▸ Data extract
• • • •
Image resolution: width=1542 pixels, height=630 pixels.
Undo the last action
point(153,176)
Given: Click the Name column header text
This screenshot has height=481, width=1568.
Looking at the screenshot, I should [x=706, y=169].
• • • •
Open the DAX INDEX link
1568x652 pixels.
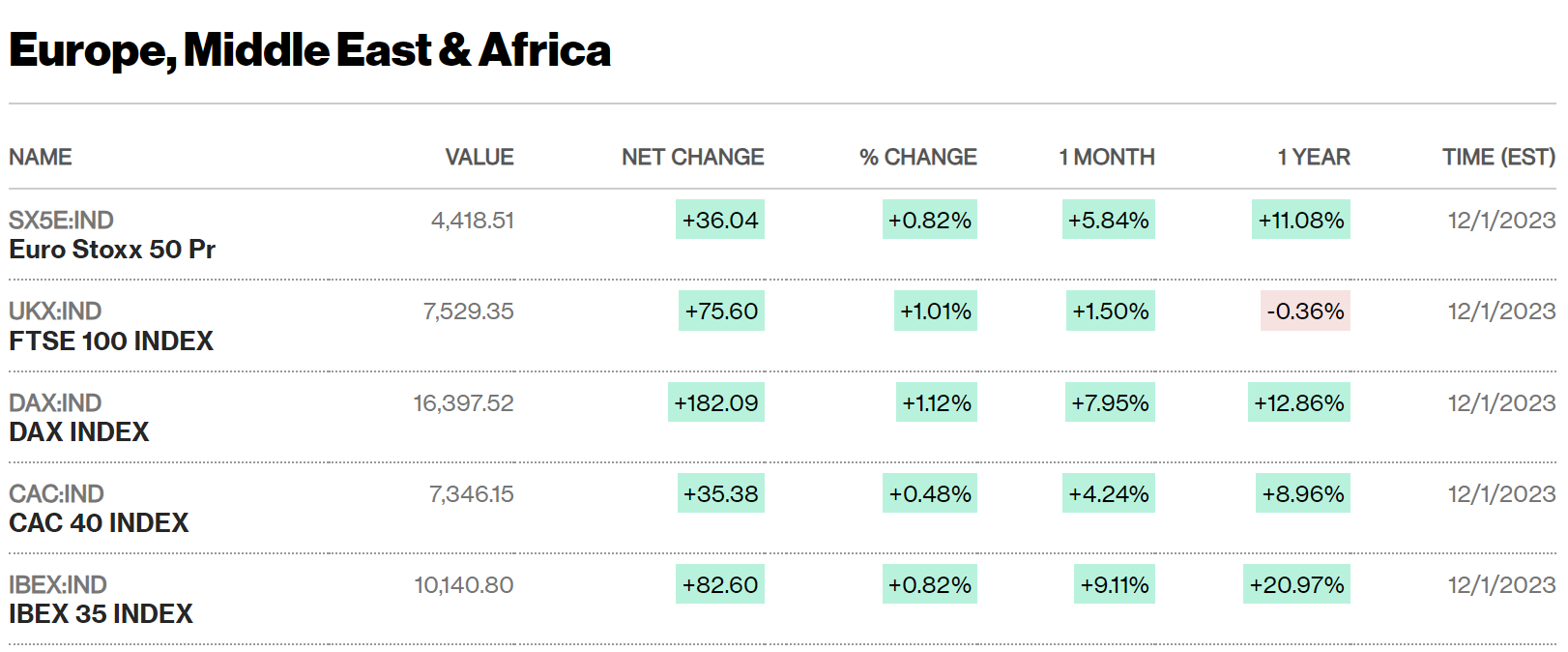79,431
• • • •
▸ Written request
Copy the rows starting at the line containing "Given: Click the Name column header text" and ending at the line containing "Looking at the", both included, without any change.

▸ Worked solution
Given: Click the Name column header text
This screenshot has height=481, width=1568.
Looking at the screenshot, I should [x=706, y=169].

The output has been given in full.